The energy efficiency of biological neurons also stands out. The human brain can learn continuously with minimal energy, whereas artificial neural networks require massive computational resources and are far from efficient. While neurons fire only when necessary, artificial neurons are constantly active, consuming significantly more energy than their biological counterparts. We will also dive into how we can modulate

hardware systems to reduce energy consumption, looking into the current hardware for humanoids and robotics, such as neuromorphic chips like IBM's TrueNorth or Intel's Loihi, which are designed to mimic the energy efficiency of the brain. These chips aim to reduce the power needs of artificial systems, but there is much room for improvement in scaling these technologies to broader applications.
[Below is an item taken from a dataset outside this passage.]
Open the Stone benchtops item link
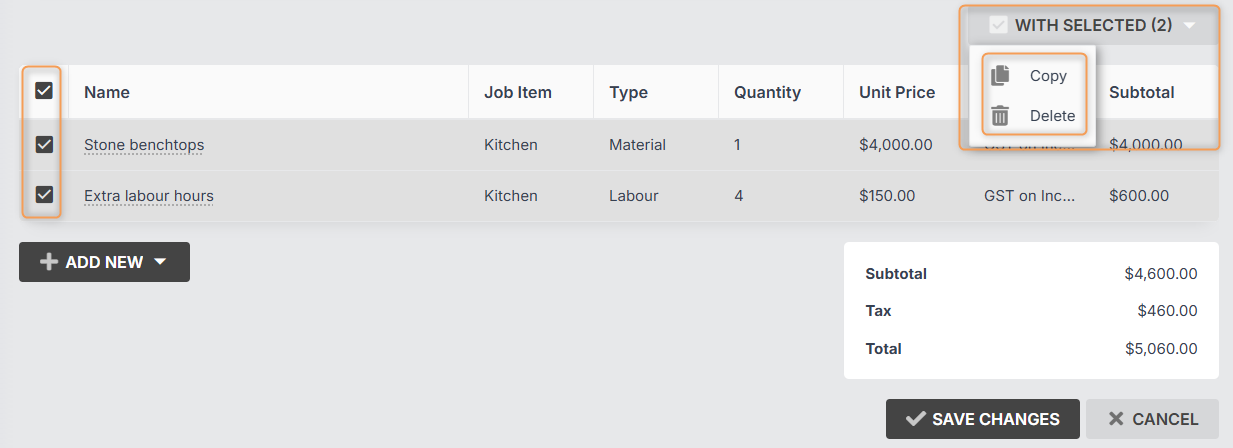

Lastly, in the brain, neurons function within a spatial structure, where different regions handle specialized tasks. For instance, the motor cortex controls movement, while the visual cortex processes sight. Artificial neural networks, on the other hand, usually lack this kind of specialization, treating neurons in a more generalized and uniform way. This makes them less capable of handling simultaneous, diverse tasks as the human brain does. We will explore how integrating concepts like modular neural architectures could allow artificial brains to process specialized tasks in a more efficient manner, potentially bringing them closer to how the human brain handles multi-tasking. Hierarchical networks or spiking neural networks (SNNs), which simulate the temporal aspect of neuron firing, may also offer solutions to improving artificial systems' capability to integrate various processes dynamically.

If we were to build an artificial brain where neurons worked similarly to biological ones—handling various types of data simultaneously—we would require systems much more advanced than current computational technologies. Without concepts like real-time learning, temporal processing, plasticity, and chemical modulation, artificial neurons still fall short of the incredible capabilities of the human brain. In this exploration, we will look deeper into what exists, what makes biological and artificial systems different, and how we can bridge these gaps to improve the performance of ambitious humanoid brains.